Methar “Lek” Bunnag [the legendary Thai architect], my classmate at Harvard University, led me to Asia. After college, he asked me where I wanted to go. I had no idea, and just told him I was going backpacking in Europe. He was going to Singapore and told me to join him.
I spent all my savings in Europe. I then hitch-hiked around Malaysia, sketching people in exchange for meals. It was a blast. I finally made my way to Lek’s doorstep in Singapore, where I got a landscaping job at an American firm. Not long after, I moved over to Hong Kong to establish a branch of that firm. Finally, in 1989, I arrived in Thailand and started my own firm.

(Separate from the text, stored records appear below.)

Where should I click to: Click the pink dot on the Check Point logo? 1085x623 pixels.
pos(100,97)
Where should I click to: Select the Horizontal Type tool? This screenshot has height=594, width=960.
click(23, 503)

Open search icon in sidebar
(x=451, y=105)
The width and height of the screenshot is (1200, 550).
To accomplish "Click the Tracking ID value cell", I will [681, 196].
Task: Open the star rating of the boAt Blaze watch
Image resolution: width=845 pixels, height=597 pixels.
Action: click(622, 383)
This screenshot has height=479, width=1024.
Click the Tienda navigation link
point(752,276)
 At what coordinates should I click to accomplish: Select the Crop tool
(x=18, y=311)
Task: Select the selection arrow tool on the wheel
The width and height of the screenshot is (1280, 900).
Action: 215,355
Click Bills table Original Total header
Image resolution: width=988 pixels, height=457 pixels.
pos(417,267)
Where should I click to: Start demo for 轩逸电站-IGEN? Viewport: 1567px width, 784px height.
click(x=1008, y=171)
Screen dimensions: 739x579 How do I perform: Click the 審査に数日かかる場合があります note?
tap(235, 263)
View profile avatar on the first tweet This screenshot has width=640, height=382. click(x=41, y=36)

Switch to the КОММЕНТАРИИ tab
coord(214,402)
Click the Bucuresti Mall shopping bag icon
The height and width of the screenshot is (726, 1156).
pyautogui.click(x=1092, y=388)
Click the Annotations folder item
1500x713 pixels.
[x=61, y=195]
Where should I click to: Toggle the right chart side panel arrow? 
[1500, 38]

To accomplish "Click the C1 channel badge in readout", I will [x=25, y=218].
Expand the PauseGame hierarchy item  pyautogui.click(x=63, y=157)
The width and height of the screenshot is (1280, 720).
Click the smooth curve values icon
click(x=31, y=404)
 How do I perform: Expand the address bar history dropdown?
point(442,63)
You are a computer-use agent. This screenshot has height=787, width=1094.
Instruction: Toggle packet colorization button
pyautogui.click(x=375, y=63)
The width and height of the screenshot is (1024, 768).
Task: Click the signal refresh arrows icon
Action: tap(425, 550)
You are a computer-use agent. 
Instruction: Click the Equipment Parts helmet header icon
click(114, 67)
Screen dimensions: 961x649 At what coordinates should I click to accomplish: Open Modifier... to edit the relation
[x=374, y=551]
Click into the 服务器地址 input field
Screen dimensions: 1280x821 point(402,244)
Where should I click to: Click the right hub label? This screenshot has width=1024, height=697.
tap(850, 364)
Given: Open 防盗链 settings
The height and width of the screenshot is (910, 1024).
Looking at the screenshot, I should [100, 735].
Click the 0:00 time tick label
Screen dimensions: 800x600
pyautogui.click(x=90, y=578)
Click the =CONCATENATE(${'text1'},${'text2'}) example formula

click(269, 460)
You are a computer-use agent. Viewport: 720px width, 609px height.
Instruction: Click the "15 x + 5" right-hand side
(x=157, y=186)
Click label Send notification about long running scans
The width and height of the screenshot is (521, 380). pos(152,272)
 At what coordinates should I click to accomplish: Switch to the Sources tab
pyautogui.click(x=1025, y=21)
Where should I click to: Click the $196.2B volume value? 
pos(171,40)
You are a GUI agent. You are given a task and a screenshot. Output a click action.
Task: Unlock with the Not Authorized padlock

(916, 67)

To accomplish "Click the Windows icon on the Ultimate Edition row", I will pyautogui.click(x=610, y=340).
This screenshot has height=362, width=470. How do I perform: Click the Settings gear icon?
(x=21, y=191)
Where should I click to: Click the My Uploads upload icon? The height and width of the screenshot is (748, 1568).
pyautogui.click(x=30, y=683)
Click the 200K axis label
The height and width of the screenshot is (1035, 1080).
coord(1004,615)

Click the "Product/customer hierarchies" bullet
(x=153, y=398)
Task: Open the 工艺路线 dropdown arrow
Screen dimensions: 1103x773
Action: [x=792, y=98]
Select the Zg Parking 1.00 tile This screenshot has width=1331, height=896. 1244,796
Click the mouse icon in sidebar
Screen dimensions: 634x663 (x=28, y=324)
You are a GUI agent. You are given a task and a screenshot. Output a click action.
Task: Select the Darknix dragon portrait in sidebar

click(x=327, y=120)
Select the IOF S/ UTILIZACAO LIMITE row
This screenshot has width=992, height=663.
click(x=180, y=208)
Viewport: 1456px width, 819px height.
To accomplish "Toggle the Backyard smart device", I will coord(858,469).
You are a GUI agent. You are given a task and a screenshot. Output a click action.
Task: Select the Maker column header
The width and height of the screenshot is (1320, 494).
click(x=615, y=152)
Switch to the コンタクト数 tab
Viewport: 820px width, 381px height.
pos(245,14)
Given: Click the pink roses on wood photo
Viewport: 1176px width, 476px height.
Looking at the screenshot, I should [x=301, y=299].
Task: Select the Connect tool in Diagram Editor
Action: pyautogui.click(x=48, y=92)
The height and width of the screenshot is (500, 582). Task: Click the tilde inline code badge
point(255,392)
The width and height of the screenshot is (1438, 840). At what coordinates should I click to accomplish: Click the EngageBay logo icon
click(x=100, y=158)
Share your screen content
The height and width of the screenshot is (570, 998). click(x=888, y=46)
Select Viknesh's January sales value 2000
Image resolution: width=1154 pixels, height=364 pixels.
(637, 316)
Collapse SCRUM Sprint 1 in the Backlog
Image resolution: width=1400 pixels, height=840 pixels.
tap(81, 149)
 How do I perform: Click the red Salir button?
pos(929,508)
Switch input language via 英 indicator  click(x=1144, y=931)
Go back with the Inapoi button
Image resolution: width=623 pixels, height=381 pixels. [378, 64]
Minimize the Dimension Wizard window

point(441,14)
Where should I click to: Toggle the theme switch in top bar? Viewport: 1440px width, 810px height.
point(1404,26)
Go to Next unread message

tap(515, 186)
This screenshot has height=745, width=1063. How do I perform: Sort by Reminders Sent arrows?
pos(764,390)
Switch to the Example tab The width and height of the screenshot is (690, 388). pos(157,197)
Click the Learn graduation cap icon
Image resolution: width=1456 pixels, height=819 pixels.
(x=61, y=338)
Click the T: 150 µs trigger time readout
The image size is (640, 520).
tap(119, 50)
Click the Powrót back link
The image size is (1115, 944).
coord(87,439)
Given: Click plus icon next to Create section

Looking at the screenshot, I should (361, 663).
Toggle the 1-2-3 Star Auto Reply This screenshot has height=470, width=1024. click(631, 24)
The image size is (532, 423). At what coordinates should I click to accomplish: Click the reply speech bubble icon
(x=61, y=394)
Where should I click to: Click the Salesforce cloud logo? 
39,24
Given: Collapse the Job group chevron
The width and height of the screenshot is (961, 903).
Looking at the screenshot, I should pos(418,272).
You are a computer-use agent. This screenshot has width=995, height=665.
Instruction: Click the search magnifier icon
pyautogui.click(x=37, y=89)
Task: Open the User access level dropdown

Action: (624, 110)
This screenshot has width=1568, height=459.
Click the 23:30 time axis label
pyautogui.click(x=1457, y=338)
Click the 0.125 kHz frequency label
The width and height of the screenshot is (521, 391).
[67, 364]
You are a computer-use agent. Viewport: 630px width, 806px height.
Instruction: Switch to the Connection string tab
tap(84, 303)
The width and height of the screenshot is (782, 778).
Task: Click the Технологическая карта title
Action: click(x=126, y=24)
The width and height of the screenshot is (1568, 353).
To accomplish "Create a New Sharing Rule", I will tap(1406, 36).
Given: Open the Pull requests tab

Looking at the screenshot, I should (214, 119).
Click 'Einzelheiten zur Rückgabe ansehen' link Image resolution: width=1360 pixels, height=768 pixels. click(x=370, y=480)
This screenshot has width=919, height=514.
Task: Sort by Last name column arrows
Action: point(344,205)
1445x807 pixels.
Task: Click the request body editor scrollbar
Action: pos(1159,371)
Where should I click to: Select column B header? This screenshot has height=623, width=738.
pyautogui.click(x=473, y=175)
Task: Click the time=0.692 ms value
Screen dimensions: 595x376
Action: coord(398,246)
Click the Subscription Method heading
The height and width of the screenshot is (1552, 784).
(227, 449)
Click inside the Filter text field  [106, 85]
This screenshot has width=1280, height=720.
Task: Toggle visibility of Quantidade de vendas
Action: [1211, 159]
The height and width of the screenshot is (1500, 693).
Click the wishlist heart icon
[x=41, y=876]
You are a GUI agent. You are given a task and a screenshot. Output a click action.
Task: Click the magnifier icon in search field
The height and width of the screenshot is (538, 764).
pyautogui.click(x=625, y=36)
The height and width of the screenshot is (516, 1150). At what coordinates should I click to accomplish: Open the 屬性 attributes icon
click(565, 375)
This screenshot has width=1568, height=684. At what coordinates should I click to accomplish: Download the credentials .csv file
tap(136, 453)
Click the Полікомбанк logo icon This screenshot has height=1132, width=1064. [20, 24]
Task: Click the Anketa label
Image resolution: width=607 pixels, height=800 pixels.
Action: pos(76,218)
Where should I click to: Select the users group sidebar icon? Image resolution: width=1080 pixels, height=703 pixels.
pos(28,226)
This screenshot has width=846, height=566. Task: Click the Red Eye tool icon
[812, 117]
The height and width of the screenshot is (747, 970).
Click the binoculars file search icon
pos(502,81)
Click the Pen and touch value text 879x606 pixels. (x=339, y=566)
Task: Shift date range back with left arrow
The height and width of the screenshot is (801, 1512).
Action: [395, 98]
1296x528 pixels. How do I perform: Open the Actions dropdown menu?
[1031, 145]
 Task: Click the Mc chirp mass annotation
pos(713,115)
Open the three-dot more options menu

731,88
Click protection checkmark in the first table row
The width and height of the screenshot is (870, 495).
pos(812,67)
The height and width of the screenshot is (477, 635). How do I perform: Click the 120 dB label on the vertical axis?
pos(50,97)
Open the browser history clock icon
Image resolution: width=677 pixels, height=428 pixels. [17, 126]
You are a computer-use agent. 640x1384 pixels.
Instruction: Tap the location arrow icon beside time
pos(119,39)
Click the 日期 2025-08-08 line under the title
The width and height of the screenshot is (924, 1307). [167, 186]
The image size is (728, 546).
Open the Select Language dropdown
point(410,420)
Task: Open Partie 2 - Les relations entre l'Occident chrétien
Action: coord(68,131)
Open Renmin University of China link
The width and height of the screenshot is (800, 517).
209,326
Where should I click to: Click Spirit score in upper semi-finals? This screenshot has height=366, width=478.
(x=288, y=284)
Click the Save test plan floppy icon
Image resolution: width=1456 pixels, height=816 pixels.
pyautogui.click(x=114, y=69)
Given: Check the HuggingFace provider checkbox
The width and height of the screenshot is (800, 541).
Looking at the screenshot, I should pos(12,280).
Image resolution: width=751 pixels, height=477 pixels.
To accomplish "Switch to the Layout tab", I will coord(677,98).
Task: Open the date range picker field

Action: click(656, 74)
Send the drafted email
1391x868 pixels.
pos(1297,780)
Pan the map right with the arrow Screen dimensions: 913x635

I live my life under the simple philosophy of “mai mun mai tum” [if it’s not fun, I won’t do it]. This applies to my work, too. If a project fails to interest me, then I don’t do it. I believe if someone doesn’t enjoy their work, then they won’t do a good job. I also always try to incorporate local flavors in my designs.
To do the unexpected, that’s what makes a design special. I love to create impressions in every step of my hotels.
Designing a space is a lot like writing music. You need to learn the natural rhythm and flow of the space in order to make your designs feel natural and unobtrusive. The same applies to music, as you must first have a solid rhythm to follow before you can write a melody.
Thai designers are incredibly talented. I attribute this to the fact that almost all Thai designers know how to draw by hand, and they’re really good at it, too. It’s a very special skill, the ability to visualize a clear picture and actually draw it in detail.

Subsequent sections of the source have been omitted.